▶ Data records:
————————
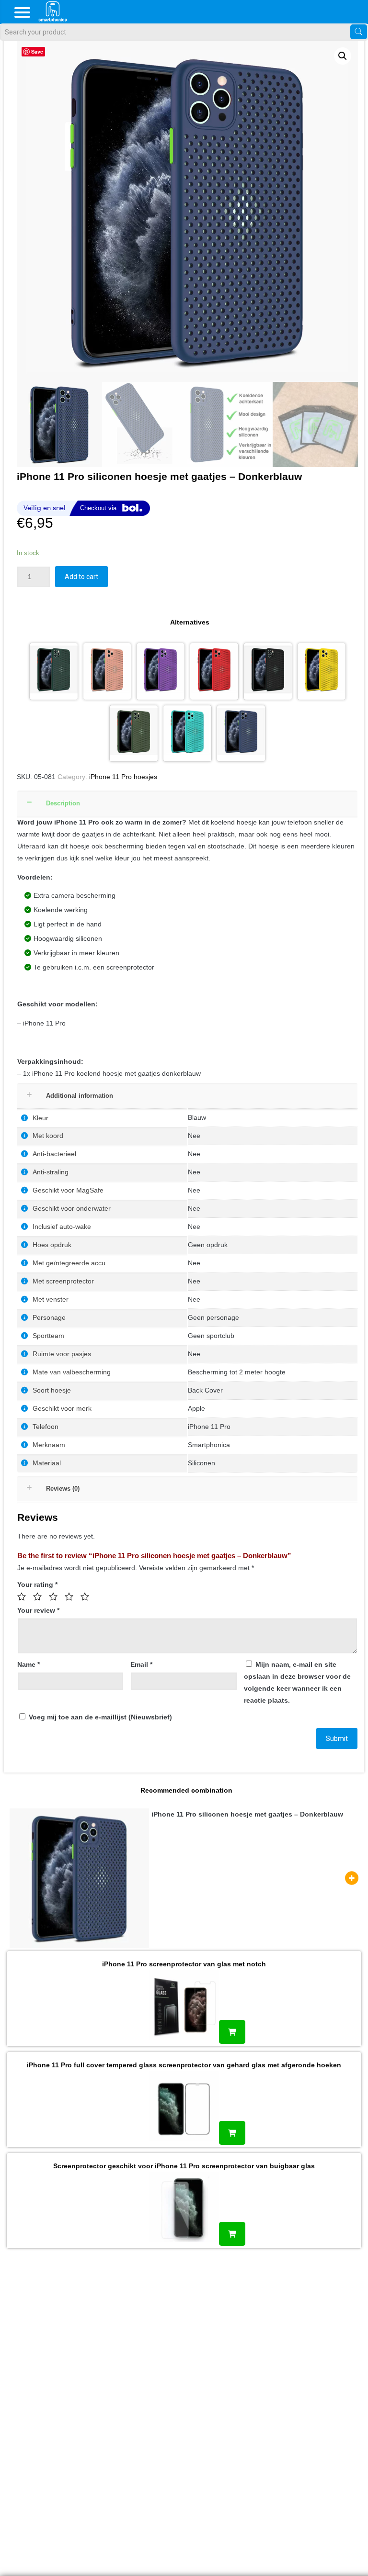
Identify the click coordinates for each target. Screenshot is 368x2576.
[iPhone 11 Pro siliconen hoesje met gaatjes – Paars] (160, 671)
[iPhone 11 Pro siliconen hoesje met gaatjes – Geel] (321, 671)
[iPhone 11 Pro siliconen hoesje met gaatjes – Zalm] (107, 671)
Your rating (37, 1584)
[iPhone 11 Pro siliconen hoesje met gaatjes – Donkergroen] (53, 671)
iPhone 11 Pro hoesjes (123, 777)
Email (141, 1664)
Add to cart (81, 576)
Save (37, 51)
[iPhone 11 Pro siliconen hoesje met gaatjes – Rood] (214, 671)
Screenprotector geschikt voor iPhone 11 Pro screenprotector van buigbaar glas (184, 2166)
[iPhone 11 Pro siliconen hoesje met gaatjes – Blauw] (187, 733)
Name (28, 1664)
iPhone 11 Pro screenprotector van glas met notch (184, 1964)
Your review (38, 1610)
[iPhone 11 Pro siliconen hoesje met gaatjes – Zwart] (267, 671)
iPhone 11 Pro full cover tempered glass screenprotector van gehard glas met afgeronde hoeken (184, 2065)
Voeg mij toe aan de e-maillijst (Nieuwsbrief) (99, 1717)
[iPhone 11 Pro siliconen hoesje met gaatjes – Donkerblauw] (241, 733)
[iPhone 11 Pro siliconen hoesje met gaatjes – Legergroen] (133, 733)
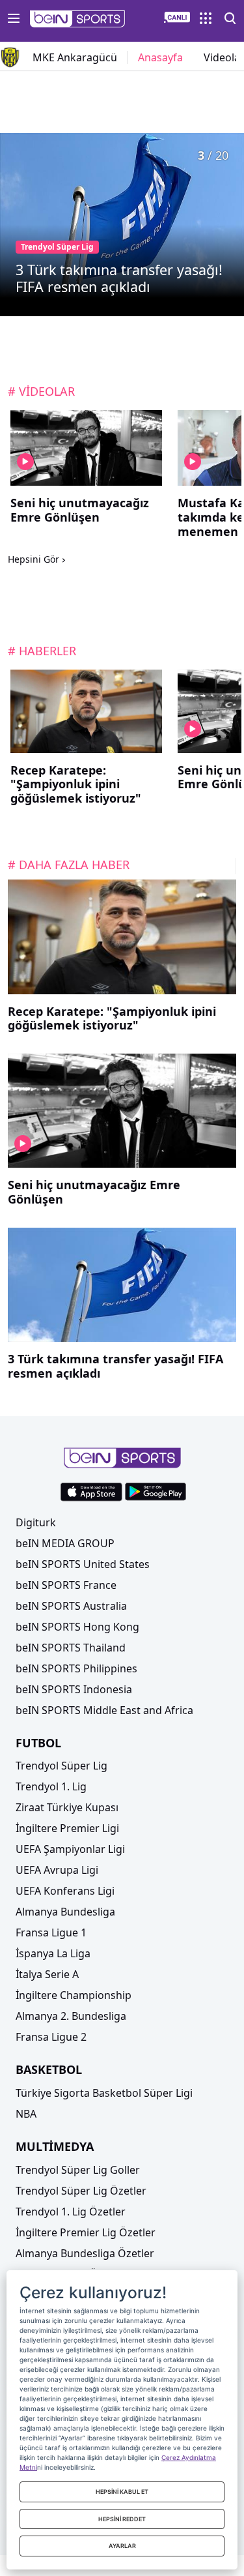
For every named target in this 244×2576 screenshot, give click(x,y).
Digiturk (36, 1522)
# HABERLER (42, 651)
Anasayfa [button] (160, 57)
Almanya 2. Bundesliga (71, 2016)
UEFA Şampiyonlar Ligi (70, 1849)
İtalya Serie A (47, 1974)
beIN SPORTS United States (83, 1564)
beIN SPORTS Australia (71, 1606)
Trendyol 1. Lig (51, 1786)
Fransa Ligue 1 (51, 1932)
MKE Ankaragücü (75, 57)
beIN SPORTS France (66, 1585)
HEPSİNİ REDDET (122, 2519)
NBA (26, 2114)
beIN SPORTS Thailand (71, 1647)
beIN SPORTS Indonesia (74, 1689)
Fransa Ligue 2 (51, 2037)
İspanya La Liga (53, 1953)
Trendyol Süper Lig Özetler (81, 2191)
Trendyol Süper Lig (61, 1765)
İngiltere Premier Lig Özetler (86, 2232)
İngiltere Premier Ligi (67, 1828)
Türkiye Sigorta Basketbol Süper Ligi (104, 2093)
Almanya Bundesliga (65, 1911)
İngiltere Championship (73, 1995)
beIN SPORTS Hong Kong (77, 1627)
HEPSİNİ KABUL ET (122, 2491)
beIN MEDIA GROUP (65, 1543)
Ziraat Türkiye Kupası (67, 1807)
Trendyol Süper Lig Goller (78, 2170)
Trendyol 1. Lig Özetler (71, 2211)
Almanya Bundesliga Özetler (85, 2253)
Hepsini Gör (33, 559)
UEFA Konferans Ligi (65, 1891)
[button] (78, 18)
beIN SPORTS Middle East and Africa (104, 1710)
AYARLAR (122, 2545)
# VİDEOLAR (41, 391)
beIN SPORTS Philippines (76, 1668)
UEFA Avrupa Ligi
————————
▶ Task to carry out:
Strip out the pictures and quote the remaining data word for word.

▶ Answer area:
Identify the click coordinates for each target. Screenshot is 368x2576.
[iPhone 11 Pro siliconen hoesje met gaatjes – Paars] (160, 671)
[iPhone 11 Pro siliconen hoesje met gaatjes – Geel] (321, 671)
[iPhone 11 Pro siliconen hoesje met gaatjes – Zalm] (107, 671)
Your rating (37, 1584)
[iPhone 11 Pro siliconen hoesje met gaatjes – Donkergroen] (53, 671)
iPhone 11 Pro hoesjes (123, 777)
Email (141, 1664)
Add to cart (81, 576)
Save (37, 51)
[iPhone 11 Pro siliconen hoesje met gaatjes – Rood] (214, 671)
Screenprotector geschikt voor iPhone 11 Pro screenprotector van buigbaar glas (184, 2166)
[iPhone 11 Pro siliconen hoesje met gaatjes – Blauw] (187, 733)
Name (28, 1664)
iPhone 11 Pro screenprotector van glas met notch (184, 1964)
Your review (38, 1610)
[iPhone 11 Pro siliconen hoesje met gaatjes – Zwart] (267, 671)
iPhone 11 Pro full cover tempered glass screenprotector van gehard glas met afgeronde hoeken (184, 2065)
Voeg mij toe aan de e-maillijst (Nieuwsbrief) (99, 1717)
[iPhone 11 Pro siliconen hoesje met gaatjes – Donkerblauw] (241, 733)
[iPhone 11 Pro siliconen hoesje met gaatjes – Legergroen] (133, 733)
For every named target in this 244×2576 screenshot, give click(x,y).
Digiturk (36, 1522)
# HABERLER (42, 651)
Anasayfa [button] (160, 57)
Almanya 2. Bundesliga (71, 2016)
UEFA Şampiyonlar Ligi (70, 1849)
İtalya Serie A (47, 1974)
beIN SPORTS United States (83, 1564)
beIN SPORTS Australia (71, 1606)
Trendyol 1. Lig (51, 1786)
Fransa Ligue 1 (51, 1932)
MKE Ankaragücü (75, 57)
beIN SPORTS France (66, 1585)
HEPSİNİ REDDET (122, 2519)
NBA (26, 2114)
beIN SPORTS Thailand (71, 1647)
beIN SPORTS Indonesia (74, 1689)
Fransa Ligue 2 (51, 2037)
İspanya La Liga (53, 1953)
Trendyol Süper Lig Özetler (81, 2191)
Trendyol Süper Lig (61, 1765)
İngiltere Premier Lig Özetler (86, 2232)
İngiltere Premier Ligi (67, 1828)
Türkiye Sigorta Basketbol Süper Ligi (104, 2093)
Almanya Bundesliga (65, 1911)
İngiltere Championship (73, 1995)
beIN SPORTS Hong Kong (77, 1627)
HEPSİNİ KABUL ET (122, 2491)
beIN MEDIA GROUP (65, 1543)
Ziraat Türkiye Kupası (67, 1807)
Trendyol Süper Lig Goller (78, 2170)
Trendyol 1. Lig Özetler (71, 2211)
Almanya Bundesliga Özetler (85, 2253)
Hepsini Gör (33, 559)
UEFA Konferans Ligi (65, 1891)
[button] (78, 18)
beIN SPORTS Middle East and Africa (104, 1710)
AYARLAR (122, 2545)
# VİDEOLAR (41, 391)
beIN SPORTS Philippines (76, 1668)
UEFA Avrupa Ligi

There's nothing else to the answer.